» **Task requirements**
Extract the records below line by line, copying each one character for character, with no changes.

» **Task data**
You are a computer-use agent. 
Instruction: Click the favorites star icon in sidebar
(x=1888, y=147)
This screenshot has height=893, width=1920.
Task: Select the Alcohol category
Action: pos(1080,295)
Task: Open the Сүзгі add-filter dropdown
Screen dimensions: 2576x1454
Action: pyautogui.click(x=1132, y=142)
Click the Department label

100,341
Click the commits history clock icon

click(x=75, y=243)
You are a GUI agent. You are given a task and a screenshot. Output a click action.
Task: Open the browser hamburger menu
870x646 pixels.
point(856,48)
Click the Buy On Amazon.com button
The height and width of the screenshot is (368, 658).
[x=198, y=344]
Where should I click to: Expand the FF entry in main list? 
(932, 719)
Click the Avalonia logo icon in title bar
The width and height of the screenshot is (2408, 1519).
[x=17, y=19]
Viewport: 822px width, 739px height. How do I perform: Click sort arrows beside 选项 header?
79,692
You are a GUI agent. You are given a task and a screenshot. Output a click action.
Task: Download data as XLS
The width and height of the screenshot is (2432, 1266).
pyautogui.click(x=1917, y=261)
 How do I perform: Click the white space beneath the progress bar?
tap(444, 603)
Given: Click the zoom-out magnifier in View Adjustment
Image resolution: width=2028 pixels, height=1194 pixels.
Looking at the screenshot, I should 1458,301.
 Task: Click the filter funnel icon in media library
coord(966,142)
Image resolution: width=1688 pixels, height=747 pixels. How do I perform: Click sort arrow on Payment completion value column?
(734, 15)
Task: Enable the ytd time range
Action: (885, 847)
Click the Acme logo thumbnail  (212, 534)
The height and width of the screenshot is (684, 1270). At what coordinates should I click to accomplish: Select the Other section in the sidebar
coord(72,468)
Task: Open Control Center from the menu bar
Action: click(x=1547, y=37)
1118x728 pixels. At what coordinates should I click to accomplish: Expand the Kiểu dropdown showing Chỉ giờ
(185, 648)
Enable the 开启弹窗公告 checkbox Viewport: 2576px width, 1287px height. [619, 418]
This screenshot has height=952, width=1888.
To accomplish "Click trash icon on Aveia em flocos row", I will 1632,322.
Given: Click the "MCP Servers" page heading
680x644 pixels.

» **Exercise result**
You are a computer-use agent. 
Instruction: Click the favorites star icon in sidebar
(x=1888, y=147)
This screenshot has height=893, width=1920.
Task: Select the Alcohol category
Action: pos(1080,295)
Task: Open the Сүзгі add-filter dropdown
Screen dimensions: 2576x1454
Action: pyautogui.click(x=1132, y=142)
Click the Department label

100,341
Click the commits history clock icon

click(x=75, y=243)
You are a GUI agent. You are given a task and a screenshot. Output a click action.
Task: Open the browser hamburger menu
870x646 pixels.
point(856,48)
Click the Buy On Amazon.com button
The height and width of the screenshot is (368, 658).
[x=198, y=344]
Where should I click to: Expand the FF entry in main list? 
(932, 719)
Click the Avalonia logo icon in title bar
The width and height of the screenshot is (2408, 1519).
[x=17, y=19]
Viewport: 822px width, 739px height. How do I perform: Click sort arrows beside 选项 header?
79,692
You are a GUI agent. You are given a task and a screenshot. Output a click action.
Task: Download data as XLS
The width and height of the screenshot is (2432, 1266).
pyautogui.click(x=1917, y=261)
 How do I perform: Click the white space beneath the progress bar?
tap(444, 603)
Given: Click the zoom-out magnifier in View Adjustment
Image resolution: width=2028 pixels, height=1194 pixels.
Looking at the screenshot, I should 1458,301.
 Task: Click the filter funnel icon in media library
coord(966,142)
Image resolution: width=1688 pixels, height=747 pixels. How do I perform: Click sort arrow on Payment completion value column?
(734, 15)
Task: Enable the ytd time range
Action: (885, 847)
Click the Acme logo thumbnail  (212, 534)
The height and width of the screenshot is (684, 1270). At what coordinates should I click to accomplish: Select the Other section in the sidebar
coord(72,468)
Task: Open Control Center from the menu bar
Action: click(x=1547, y=37)
1118x728 pixels. At what coordinates should I click to accomplish: Expand the Kiểu dropdown showing Chỉ giờ
(185, 648)
Enable the 开启弹窗公告 checkbox Viewport: 2576px width, 1287px height. [619, 418]
This screenshot has height=952, width=1888.
To accomplish "Click trash icon on Aveia em flocos row", I will 1632,322.
Given: Click the "MCP Servers" page heading
680x644 pixels.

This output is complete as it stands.